编辑：我编辑了关于您的解释的答案。 这里更新的代码：

import numpy as np

A= np.array([
[0, 7, 7, 0, 0, 0, 0, 0, 0],
[0, 7, 7, 0, 0, 9, 0, 0, 0],
[0, 7, 7, 0, 0, 9, 0, 0, 0],
[0, 7, 7, 0, 0, 9, 0, 0, 0],
[0, 7, 7, 0, 0, 0, 0, 0, 0],
[0, 0, 0, 0, 0, 0, 1, 0, 0],
[6, 6, 0, 0, 0, 0, 0, 0, 0],
[0, 0, 0, 0, 5, 5, 0, 0, 0],
[0, 0, 0, 0, 0, 0, 0, 0, 0]])

def get_indexes(A):
    M,N = A.shape
    pos = []
    for i in range(M):
        for j in range(N):
            if A[i, j] != 0:
                pos.append((i,j,A[i,j]))
    return pos

def filtering_indexes(indexes):
    filtered_list = []
    sorted_indexes = sorted(indexes, key=lambda x: x[-1])
    top_left_index = sorted_indexes[0]
    for i in range(0, len(sorted_indexes)):
        if sorted_indexes[i][2] == top_left_index[2]:
            pass
        else:
            filtered_list.append(sorted_indexes[i-1])
            top_left_index = sorted_indexes[i]
            filtered_list.append(top_left_index)

    if sorted_indexes[i][2] == top_left_index[2]:
        filtered_list.append(sorted_indexes[i])
    return filtered_list

indexes = get_indexes(A)
filtered_indexes = filtering_indexes(indexes)

Answer 2

这是另一种查找顶部和底部的方法。这个想法是在带有 0 的 padded 版本的 A 的行和列上使用 diff。一旦找到顶部，迭代以在行或列的其余部分找到带有 argmax 的底部每个顶部为 0。

#pad around A with 0s to avoid boundary effect
A_ = np.pad(A,((1,1),(1,1)),constant_values=0)

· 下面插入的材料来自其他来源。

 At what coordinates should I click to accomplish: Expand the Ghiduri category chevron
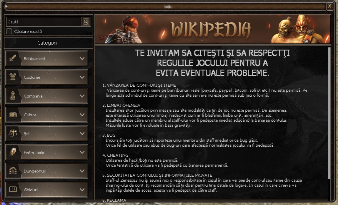click(82, 190)
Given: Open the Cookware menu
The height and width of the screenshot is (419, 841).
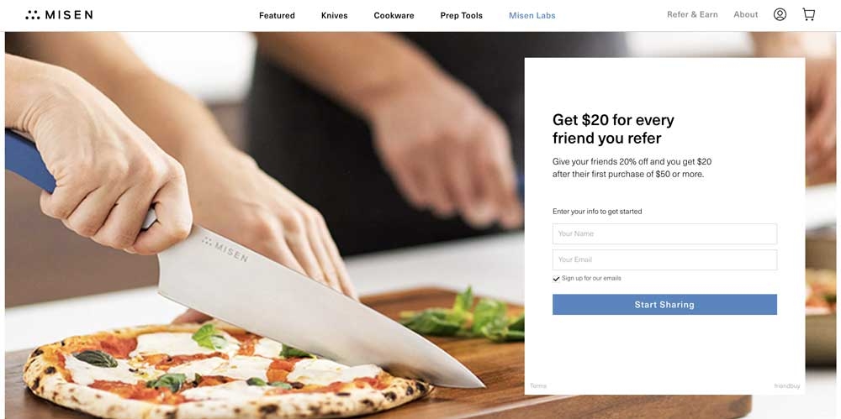Looking at the screenshot, I should point(394,16).
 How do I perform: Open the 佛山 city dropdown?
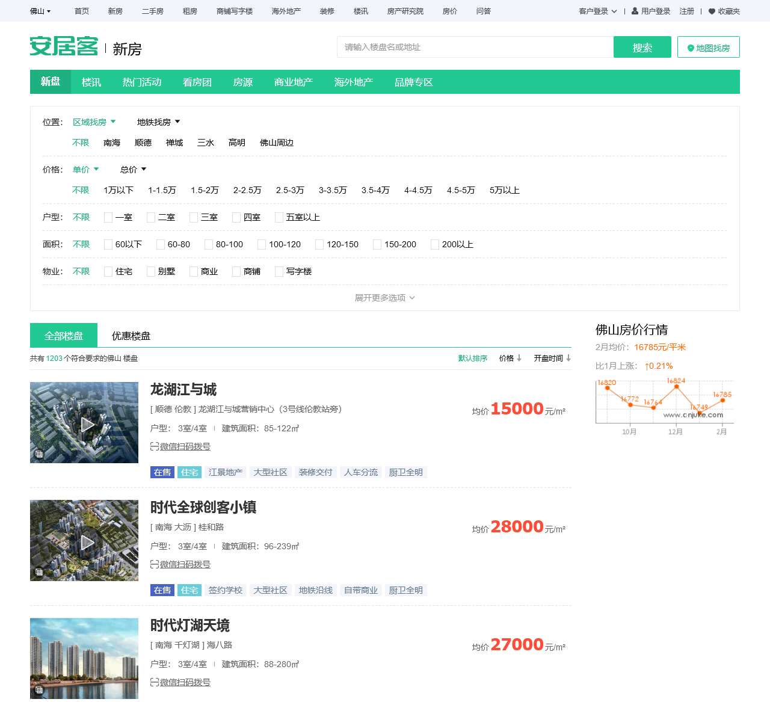[x=40, y=11]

#get the position of the tops in A
tops = np.array(np.where((np.diff(A_, n=1, axis=1)[1:]>0) 
                          &(np.diff(A_, n=1, axis=0)[:, 1:]>0))).T
print(tops)
# [[0 1] # row 0, col 1 is the top of group 7
#  [1 5] # row 1, col 5 is the top of group 9
#  [5 6] # ...
#  [6 0]
#  [7 4]]

# get the bottom for each top 
bottoms = tops - 1 + np.array(
    [((A_[row_top:, col_top]==0).argmax(), 
      (A_[row_top, col_top:]==0).argmax())
     for (row_top, col_top) in (tops+1)]) #+1 is because A_ is padded version of A
print(bottoms)
# [[4 2] #row 4 col 2 is the bottom of group 7
#  [3 5] #...
#  [5 6]
#  [6 1]
#  [7 5]]

根据你想要的结果，这里是一个包含组值的数组，假设它们是常量。

# create an array with all data with last column being the value of the group if necessary
res = np.hstack([tops, bottoms, A[tops[:,0], tops[:,1]][:,None]])
print(res)
# [[0 1 4 2 7] # group top at row 0 col 1 bottom at row 4 col 2 and value 7
#  [1 5 3 5 9] #...
#  [5 6 5 6 1]
#  [6 0 6 1 6] 
#  [7 4 7 5 5]]